El tribunal condenó a Shelemétiev, Shulpín y Shibáev a cuatro años de trabajos forzados, y a Oljovin y Panov a un mes de arresto, reconociéndolos culpables únicamente de “conducta injuriosa”…

Comenzaremos nuestro examen por dicha sentencia. Los condenados a trabajos forzados eran acusados en virtud de los artículos 346 y 1490, 2a parte, del Código Penal. El primero de estos artículos establece que un funcionario que cause heridas o lesiones en ejercicio de sus funciones merece la pena máxima “prevista para ese delito”. Y el artículo 1490, 2a parte, establece para las torturas, cuando produzcan la muerte, de 8 a 10 años de trabajos forzados.
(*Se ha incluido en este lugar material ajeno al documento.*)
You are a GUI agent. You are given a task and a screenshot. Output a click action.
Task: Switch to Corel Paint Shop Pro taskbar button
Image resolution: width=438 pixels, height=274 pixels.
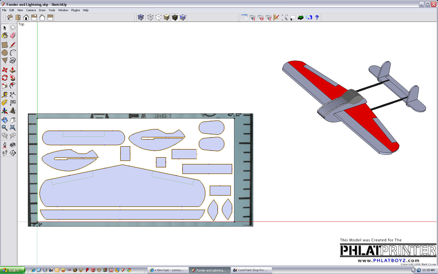click(x=251, y=270)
En lugar de aplicar la pena máxima, el tribunal de representantes de estamentos y jueces de la Corona redujo el castigo en dos grados (sexto grado: de 8 a 10 años de trabajos forzados; séptimo grado, de 4 a 6 años), es decir, efectuó la máxima reducción permitida por la ley para el caso de circunstancias atenuantes y, además, prescribió la pena mínima del grado inferior. En una palabra, el tribunal hizo lo que pudo para suavizar la pena de los inculpados; y aun más de lo que podía, ya que la ley de “pena máxima” fue eludida. No queremos, por cierto, decir que la “estricta justicia” exigía precisamente 10, y no 4 años de trabajos forzados; lo importante aquí es que los asesinos hayan sido reconocidos como tales y condenados a trabajos forzados. Pero es imposible dejar de señalar la tendencia singularmente característica del tribunal formado por jueces de la Corona y representantes de los estamentos: cuando juzgan a funcionarios policiales, están predispuestos a demostrar la mayor condescendencia; cuando juzgan los delitos contra la policía, manifiestan, como es sabido, una severidad despiadada(1).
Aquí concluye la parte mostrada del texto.